AIM OF THE EXERCISE ::
Can you replace "Instruction" with "Command" in everything from the line containing "You are a computer-use agent. Viewport: 1456px" down to the line containing "click(x=100, y=111)", both lines included, and return only those lines of data with nothing else altered?

.....

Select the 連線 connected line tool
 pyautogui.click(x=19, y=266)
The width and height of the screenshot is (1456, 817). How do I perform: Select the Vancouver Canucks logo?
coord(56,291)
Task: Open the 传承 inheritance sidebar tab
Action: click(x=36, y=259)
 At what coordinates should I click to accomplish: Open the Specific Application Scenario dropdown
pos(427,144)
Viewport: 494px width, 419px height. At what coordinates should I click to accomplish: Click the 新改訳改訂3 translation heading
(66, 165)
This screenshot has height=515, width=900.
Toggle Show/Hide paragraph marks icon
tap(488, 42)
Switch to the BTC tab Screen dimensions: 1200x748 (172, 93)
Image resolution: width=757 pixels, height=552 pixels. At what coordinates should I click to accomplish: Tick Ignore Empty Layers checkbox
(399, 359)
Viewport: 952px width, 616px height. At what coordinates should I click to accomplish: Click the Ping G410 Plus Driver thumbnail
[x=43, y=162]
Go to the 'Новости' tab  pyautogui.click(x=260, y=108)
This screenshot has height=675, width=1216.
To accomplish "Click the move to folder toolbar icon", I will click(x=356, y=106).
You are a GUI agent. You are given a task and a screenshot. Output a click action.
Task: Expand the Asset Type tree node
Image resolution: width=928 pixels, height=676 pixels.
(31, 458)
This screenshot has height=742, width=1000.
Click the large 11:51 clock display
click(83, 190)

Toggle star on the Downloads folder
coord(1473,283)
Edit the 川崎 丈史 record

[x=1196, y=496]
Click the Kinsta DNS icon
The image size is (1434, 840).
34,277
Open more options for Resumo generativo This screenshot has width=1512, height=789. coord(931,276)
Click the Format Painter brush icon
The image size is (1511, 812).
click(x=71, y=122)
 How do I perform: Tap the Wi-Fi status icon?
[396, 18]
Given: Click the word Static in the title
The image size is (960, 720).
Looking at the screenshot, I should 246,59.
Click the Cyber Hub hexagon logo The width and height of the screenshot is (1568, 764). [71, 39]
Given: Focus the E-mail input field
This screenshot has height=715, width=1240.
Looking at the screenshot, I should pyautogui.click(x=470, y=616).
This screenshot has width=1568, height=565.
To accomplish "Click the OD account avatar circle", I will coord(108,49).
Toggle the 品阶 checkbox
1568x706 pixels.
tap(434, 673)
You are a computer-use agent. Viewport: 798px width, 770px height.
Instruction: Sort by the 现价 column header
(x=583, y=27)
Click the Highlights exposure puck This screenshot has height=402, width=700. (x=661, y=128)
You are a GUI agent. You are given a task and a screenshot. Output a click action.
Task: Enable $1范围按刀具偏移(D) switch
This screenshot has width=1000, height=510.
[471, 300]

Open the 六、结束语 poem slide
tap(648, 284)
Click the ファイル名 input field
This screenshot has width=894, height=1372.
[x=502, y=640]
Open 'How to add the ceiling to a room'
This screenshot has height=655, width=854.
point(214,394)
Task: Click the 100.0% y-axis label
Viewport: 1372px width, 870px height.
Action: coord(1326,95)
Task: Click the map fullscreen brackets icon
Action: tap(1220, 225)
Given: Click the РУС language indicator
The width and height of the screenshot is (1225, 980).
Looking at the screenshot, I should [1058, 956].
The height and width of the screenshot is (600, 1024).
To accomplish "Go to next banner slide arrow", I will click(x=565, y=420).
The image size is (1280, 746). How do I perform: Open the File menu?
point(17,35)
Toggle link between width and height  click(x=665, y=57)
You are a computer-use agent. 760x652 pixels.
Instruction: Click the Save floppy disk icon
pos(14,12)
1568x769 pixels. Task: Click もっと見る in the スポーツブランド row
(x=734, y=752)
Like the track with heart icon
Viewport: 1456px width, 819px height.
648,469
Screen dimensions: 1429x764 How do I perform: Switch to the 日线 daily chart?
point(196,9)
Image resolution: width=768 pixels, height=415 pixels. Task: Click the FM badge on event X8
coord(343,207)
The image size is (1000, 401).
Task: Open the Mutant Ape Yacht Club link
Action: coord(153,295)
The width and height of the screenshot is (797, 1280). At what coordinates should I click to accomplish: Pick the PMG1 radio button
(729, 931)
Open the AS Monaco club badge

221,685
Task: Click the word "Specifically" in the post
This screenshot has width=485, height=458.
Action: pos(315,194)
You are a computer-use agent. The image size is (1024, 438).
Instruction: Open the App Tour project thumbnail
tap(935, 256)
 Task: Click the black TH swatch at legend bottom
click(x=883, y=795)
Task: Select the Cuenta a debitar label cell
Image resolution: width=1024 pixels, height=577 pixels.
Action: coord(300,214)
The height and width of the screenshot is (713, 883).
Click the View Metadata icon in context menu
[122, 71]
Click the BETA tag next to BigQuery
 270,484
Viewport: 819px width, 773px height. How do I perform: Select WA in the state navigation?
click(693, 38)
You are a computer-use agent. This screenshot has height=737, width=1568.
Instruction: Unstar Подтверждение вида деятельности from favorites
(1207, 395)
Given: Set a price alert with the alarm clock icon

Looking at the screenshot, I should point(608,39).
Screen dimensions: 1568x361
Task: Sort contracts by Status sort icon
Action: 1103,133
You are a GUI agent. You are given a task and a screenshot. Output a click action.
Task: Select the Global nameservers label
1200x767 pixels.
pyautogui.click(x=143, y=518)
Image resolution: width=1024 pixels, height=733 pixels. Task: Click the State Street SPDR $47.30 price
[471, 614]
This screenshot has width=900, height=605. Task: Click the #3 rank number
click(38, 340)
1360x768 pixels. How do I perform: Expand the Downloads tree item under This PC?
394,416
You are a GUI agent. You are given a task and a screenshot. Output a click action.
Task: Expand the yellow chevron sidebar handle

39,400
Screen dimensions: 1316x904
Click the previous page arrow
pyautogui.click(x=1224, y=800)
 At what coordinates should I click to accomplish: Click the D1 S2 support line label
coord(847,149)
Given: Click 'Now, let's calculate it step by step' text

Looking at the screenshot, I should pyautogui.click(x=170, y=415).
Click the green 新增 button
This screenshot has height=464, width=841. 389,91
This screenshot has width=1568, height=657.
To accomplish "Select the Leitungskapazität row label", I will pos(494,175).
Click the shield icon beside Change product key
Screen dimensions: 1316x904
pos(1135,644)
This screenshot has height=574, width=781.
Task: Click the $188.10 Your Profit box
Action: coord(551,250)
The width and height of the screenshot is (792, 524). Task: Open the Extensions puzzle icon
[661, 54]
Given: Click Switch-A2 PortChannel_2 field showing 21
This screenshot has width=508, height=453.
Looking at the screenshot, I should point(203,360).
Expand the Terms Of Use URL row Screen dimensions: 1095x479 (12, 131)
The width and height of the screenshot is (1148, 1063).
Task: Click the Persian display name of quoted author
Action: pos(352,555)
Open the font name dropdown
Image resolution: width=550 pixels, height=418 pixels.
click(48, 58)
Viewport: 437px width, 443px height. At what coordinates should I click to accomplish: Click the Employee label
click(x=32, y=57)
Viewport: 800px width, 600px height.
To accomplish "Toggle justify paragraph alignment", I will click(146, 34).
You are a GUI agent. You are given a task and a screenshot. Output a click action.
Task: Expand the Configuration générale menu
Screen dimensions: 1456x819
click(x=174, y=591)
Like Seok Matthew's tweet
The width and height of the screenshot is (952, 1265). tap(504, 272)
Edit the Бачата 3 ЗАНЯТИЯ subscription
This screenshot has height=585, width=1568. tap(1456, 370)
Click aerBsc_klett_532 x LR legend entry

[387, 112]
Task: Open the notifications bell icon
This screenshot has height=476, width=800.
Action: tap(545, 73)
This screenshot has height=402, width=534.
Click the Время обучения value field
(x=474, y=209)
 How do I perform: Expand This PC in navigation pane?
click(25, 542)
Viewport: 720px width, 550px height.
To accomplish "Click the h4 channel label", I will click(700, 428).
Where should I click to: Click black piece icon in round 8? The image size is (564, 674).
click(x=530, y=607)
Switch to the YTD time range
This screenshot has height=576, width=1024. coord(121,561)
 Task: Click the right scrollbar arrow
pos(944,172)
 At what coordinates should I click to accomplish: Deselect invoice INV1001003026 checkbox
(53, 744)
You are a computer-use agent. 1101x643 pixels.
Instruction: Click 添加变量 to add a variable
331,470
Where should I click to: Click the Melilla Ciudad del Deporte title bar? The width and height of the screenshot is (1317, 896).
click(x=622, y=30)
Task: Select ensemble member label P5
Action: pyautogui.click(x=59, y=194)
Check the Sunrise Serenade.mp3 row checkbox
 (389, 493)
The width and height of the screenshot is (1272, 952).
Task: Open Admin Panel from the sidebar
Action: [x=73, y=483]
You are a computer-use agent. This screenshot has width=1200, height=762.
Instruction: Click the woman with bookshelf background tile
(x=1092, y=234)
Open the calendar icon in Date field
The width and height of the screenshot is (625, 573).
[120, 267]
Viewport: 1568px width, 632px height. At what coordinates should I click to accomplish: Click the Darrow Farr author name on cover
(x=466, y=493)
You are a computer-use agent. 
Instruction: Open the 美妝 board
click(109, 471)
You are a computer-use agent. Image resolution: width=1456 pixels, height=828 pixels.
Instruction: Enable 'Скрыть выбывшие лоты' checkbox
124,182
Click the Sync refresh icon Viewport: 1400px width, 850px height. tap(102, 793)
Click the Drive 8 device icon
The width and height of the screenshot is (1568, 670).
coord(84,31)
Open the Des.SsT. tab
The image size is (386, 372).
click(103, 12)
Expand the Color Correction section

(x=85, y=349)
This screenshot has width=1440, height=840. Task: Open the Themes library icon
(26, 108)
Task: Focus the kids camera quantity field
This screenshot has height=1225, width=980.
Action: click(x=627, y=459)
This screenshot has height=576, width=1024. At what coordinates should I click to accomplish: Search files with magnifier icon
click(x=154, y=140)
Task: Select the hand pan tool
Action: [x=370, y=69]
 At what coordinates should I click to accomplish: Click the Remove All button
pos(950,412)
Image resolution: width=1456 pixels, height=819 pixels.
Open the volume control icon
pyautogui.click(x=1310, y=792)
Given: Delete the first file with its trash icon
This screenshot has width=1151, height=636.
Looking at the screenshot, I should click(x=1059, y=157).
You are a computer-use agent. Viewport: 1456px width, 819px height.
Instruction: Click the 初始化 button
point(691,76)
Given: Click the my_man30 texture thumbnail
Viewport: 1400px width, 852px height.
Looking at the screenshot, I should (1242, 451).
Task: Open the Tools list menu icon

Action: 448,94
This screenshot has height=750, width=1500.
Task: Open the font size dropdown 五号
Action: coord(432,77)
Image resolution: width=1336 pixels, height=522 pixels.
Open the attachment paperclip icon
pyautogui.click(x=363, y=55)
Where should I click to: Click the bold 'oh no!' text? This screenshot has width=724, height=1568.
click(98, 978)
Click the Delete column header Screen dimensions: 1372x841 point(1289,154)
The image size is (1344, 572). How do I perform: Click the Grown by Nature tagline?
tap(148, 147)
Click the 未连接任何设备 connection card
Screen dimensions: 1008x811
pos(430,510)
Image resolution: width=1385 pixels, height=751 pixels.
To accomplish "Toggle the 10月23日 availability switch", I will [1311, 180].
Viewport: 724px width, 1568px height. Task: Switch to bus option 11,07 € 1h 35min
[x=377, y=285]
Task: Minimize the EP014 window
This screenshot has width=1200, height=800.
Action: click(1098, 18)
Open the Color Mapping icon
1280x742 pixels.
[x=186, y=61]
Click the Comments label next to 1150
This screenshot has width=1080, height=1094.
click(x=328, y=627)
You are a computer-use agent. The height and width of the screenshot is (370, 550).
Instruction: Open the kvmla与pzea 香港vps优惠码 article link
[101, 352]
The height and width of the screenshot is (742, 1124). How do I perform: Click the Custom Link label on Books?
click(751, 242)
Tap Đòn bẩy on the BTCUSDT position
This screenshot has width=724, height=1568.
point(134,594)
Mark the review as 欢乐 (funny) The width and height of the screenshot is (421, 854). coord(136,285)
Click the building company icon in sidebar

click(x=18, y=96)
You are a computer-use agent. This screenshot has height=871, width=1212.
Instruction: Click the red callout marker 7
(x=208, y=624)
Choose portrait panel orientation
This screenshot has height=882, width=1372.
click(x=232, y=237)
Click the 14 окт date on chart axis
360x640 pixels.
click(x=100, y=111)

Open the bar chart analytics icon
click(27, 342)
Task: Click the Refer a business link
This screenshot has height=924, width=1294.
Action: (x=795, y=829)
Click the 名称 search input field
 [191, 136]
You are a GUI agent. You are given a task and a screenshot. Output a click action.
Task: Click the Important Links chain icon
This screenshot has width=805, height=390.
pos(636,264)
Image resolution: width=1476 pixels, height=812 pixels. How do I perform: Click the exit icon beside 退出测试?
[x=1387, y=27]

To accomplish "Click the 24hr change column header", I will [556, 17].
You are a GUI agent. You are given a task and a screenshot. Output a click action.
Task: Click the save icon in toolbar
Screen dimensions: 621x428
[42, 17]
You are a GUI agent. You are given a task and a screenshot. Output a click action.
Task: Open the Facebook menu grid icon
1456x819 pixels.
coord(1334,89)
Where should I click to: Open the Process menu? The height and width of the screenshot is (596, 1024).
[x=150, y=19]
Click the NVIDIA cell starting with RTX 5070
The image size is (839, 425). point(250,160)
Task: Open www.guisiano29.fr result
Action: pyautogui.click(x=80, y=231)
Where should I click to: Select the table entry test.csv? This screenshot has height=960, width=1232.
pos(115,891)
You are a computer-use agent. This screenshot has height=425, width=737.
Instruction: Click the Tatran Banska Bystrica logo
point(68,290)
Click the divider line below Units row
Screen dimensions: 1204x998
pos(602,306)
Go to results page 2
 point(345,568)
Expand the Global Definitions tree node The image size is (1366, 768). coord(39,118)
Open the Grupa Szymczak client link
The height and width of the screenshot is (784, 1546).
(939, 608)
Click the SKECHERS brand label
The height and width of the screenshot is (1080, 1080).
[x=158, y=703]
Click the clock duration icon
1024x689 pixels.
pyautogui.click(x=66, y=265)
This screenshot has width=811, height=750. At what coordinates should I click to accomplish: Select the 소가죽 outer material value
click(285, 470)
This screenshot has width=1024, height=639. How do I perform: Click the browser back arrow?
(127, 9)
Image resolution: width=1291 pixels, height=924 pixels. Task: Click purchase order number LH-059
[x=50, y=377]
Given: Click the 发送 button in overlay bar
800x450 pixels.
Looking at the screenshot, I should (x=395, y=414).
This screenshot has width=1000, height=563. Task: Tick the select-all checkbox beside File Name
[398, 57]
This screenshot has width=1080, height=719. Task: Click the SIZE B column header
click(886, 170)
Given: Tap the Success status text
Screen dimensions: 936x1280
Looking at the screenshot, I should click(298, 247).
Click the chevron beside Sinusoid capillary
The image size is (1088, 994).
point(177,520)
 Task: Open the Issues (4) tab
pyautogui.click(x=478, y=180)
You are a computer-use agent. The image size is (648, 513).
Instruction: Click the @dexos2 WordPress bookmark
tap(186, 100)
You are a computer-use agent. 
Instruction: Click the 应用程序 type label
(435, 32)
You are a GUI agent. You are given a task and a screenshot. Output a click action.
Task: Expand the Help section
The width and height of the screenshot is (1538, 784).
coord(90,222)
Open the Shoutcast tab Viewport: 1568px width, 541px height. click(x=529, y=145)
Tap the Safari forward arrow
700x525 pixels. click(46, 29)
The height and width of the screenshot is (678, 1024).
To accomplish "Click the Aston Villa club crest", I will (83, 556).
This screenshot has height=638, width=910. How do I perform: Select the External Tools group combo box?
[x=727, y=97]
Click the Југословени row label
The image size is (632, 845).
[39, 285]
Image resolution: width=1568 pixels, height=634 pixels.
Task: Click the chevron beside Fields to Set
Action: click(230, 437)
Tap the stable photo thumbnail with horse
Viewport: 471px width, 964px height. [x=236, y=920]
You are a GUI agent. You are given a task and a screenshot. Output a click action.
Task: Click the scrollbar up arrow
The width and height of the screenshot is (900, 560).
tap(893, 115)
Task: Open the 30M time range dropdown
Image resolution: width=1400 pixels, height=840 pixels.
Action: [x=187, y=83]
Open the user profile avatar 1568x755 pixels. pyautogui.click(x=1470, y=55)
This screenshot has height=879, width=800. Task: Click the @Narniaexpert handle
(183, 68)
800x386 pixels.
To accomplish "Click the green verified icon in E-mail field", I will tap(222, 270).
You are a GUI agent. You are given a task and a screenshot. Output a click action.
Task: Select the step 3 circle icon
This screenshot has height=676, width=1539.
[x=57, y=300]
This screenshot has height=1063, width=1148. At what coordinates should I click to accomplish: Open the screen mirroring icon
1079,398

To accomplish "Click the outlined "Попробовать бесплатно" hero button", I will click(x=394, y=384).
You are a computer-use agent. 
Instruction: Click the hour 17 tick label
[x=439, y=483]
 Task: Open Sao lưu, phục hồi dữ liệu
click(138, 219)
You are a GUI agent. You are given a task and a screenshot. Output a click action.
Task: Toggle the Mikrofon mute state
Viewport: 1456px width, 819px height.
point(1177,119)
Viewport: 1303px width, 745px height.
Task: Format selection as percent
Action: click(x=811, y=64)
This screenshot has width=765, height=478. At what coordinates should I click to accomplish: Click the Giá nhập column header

.....

EXERCISE ANSWER ::
You are a computer-use agent. Viewport: 1456px width, 819px height.
Command: Click the 初始化 button
point(691,76)
Given: Click the my_man30 texture thumbnail
Viewport: 1400px width, 852px height.
Looking at the screenshot, I should (1242, 451).
Task: Open the Tools list menu icon

Action: 448,94
This screenshot has height=750, width=1500.
Task: Open the font size dropdown 五号
Action: coord(432,77)
Image resolution: width=1336 pixels, height=522 pixels.
Open the attachment paperclip icon
pyautogui.click(x=363, y=55)
Where should I click to: Click the bold 'oh no!' text? This screenshot has width=724, height=1568.
click(98, 978)
Click the Delete column header Screen dimensions: 1372x841 point(1289,154)
The image size is (1344, 572). How do I perform: Click the Grown by Nature tagline?
tap(148, 147)
Click the 未连接任何设备 connection card
Screen dimensions: 1008x811
pos(430,510)
Image resolution: width=1385 pixels, height=751 pixels.
To accomplish "Toggle the 10月23日 availability switch", I will [1311, 180].
Viewport: 724px width, 1568px height. Task: Switch to bus option 11,07 € 1h 35min
[x=377, y=285]
Task: Minimize the EP014 window
This screenshot has width=1200, height=800.
Action: click(1098, 18)
Open the Color Mapping icon
1280x742 pixels.
[x=186, y=61]
Click the Comments label next to 1150
This screenshot has width=1080, height=1094.
click(x=328, y=627)
You are a computer-use agent. The height and width of the screenshot is (370, 550).
Command: Open the kvmla与pzea 香港vps优惠码 article link
[101, 352]
The height and width of the screenshot is (742, 1124). How do I perform: Click the Custom Link label on Books?
click(751, 242)
Tap Đòn bẩy on the BTCUSDT position
This screenshot has width=724, height=1568.
point(134,594)
Mark the review as 欢乐 (funny) The width and height of the screenshot is (421, 854). coord(136,285)
Click the building company icon in sidebar

click(x=18, y=96)
You are a computer-use agent. This screenshot has height=871, width=1212.
Command: Click the red callout marker 7
(x=208, y=624)
Choose portrait panel orientation
This screenshot has height=882, width=1372.
click(x=232, y=237)
Click the 14 окт date on chart axis
360x640 pixels.
click(x=100, y=111)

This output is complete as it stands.